Last weekend I watched many documentaries about Pearl Harbor and the attacks furthered my desire to know more. Now that I do about the U.S.S. Arizona and Oklahoma as well as the Japanese midget submarine attack that occurred about an hour prior to the assault from the air. By the end of an entire day of watching some of the best documentaries I have seen, by the History and Smithsonian Channels, I was emotionally exhausted. I didn’t think I could take anymore but then my Netflix movie arrived.

“Sarah’s Key” was finally at the top of my list. I didn’t remember if it was a true story or not but I knew it was Holocaust adjacent. That’s what I was prepared for. What I was certainly not prepared for was a movie that made me hold my breath, questioning what I knew to be true in life as well as well as in history. That’s how we arrived here.
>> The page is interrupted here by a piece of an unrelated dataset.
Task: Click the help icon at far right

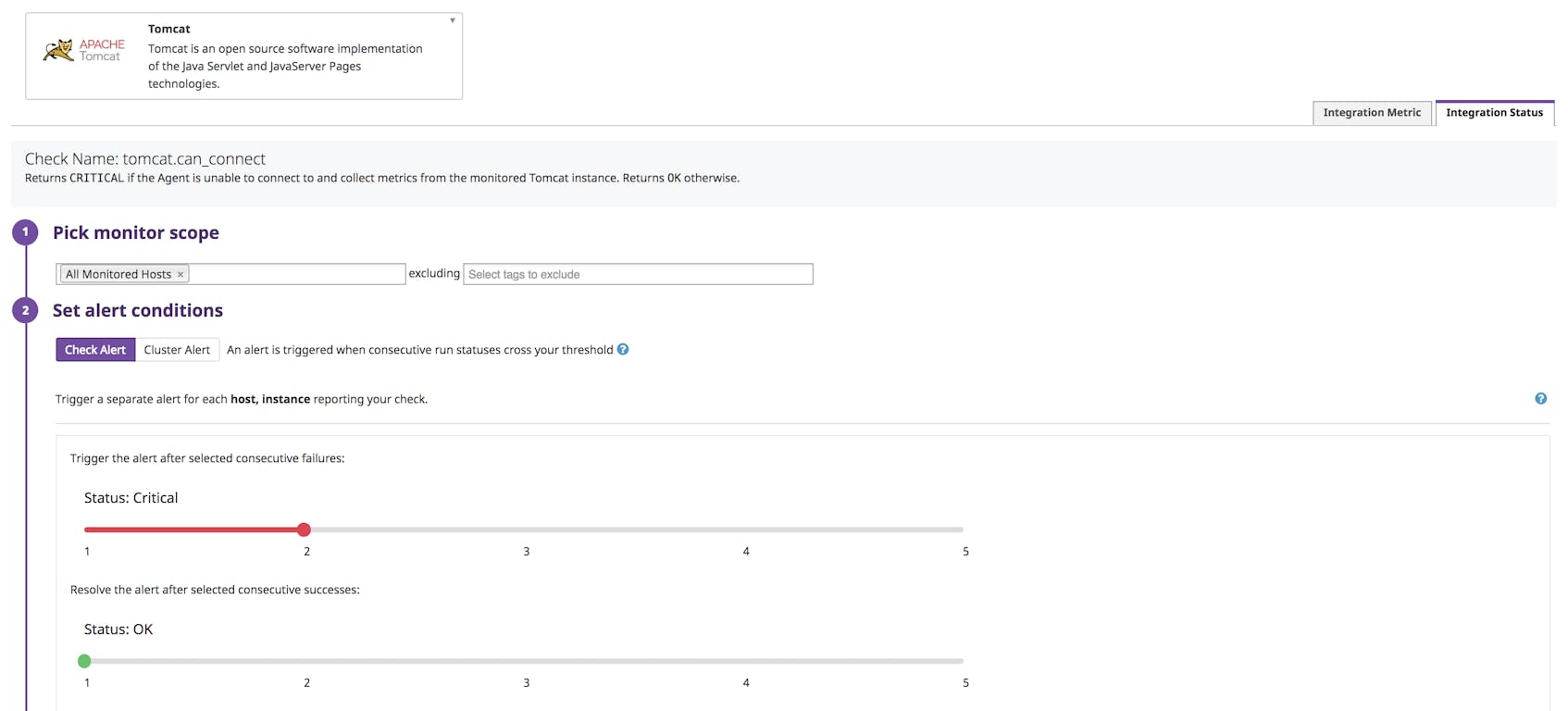Action: [1540, 399]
Augusten Burroughs, of “Running with Scissors” fame, said of “Sarah’s Key”:

“This is the shocking, profoundly moving and morally challenging story... It  will haunt you, it will help to complete you… nothing short of miraculous.”

“Sarah’s Key” is also a book by Tariana de Rosnay. I will not be spoiling the plot for anyone, as I can not suggest strongly enough that you see or read this story, but to say it is a work of fiction that tells the story of an American woman living in Paris exploring a very true, historical event know as The Vel d'Hiv Roundup of 1942.
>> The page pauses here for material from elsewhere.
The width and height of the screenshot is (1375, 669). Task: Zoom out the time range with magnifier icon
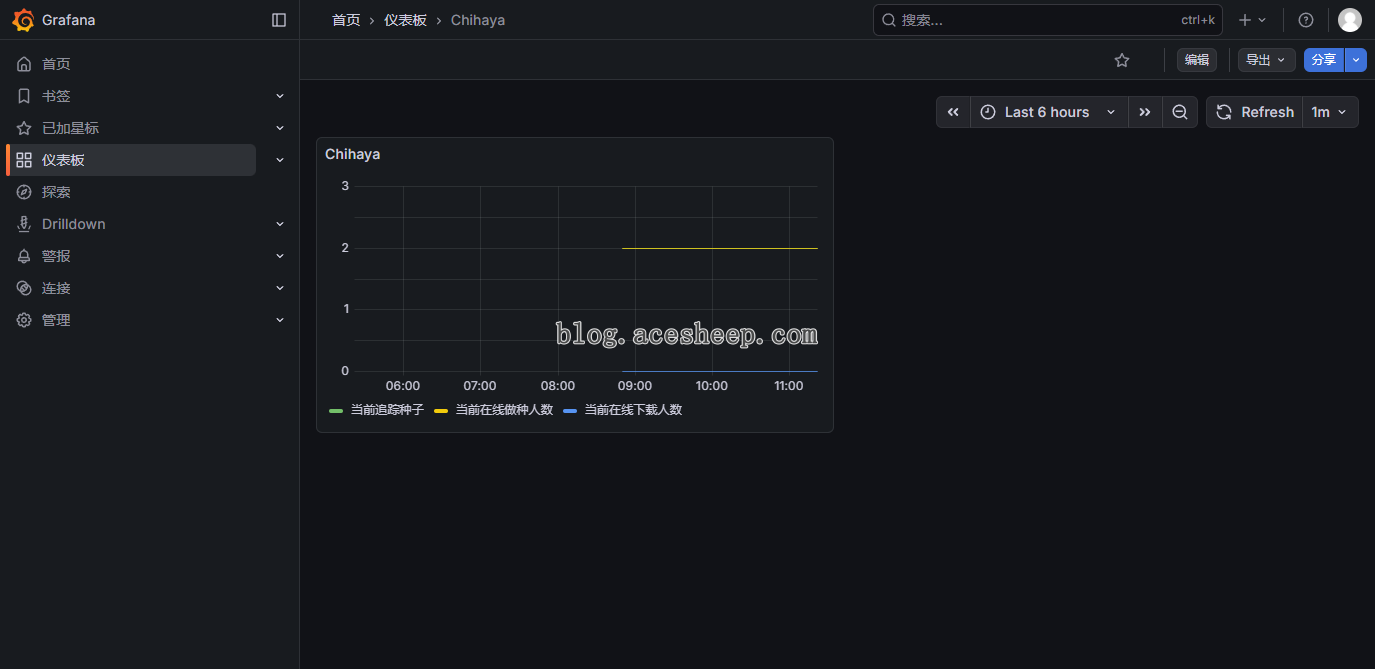(1179, 112)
When I started this research I was horrified for two reasons. The first being I was not properly taught this happened in school and second that it happened at all.

To get a brief overview this video says it all.



France essentially took its own people who were Jews and forced them into encampments without bathrooms, food, or water. The Vélodrome d’Hiver had previously been an indoor bicycle arena located in the 15th Arrondissement.  The French government has only recently acknowledged their responsibility but hardly any documents remain from that time. The paper trail was purposefully left bare. There were over thirteen thousand people held, approximately four thousand were children. Single persons were held at the Drancy, which was a work camp. Those who survived this hell were lucky enough to move on to concentration camps once the Germany invaded and had influence. The Vélodrome has been razed for some time.

There are monuments now honoring those who suffered and died as a result of this policy. In the Marais area in the 4th Arrondissement has a wall of names with seventy-six thousand of those who were deported to be exterminated.

The Shoah Memorial and Holocaust Center is nearby serving their mission to “understand the past to illuminate the future”. The Holocaust Center opened in 2005 as the Memorial already stood. It serves as France’s largest reading room on the Holocaust as well as a museum and documentation center.

The associated Memorial Crypt has a Jewish star in honor of those who were lost but remain unknown. This is the quote that hangs above the star:

“Look and see if there is any sorrow like my sorrow. Young and old, our sons and daughters were cut by the sword”.

Thankfully I plan on returning to Paris next year. I will be visiting this neighborhood because I want to be sure to pay my respects.

The whole internment camp saga of course didn’t only occur in Europe. We had mistreated our citizens as well. At the beginning of this year I saw George Takei in Allegiance on Broadway (http://bit.ly/2hFOQi8). To say this was a story that moved me underestimates how hard the beginning was to watch. I finally felt like for once I could remotely understand the horrors those who were stripped of their homes, lives, and rights. The first half hour of this show was so emotional for me I almost thought I would have to leave. Judging from what I watch in my spare time you can see I don’t scare easily. I am glad I powered through because it was beautifully done.

After reading and learning about all this suffering it really all comes down to one thing.

What would you have done to stop it? 

Whatever that is, the time to act is now.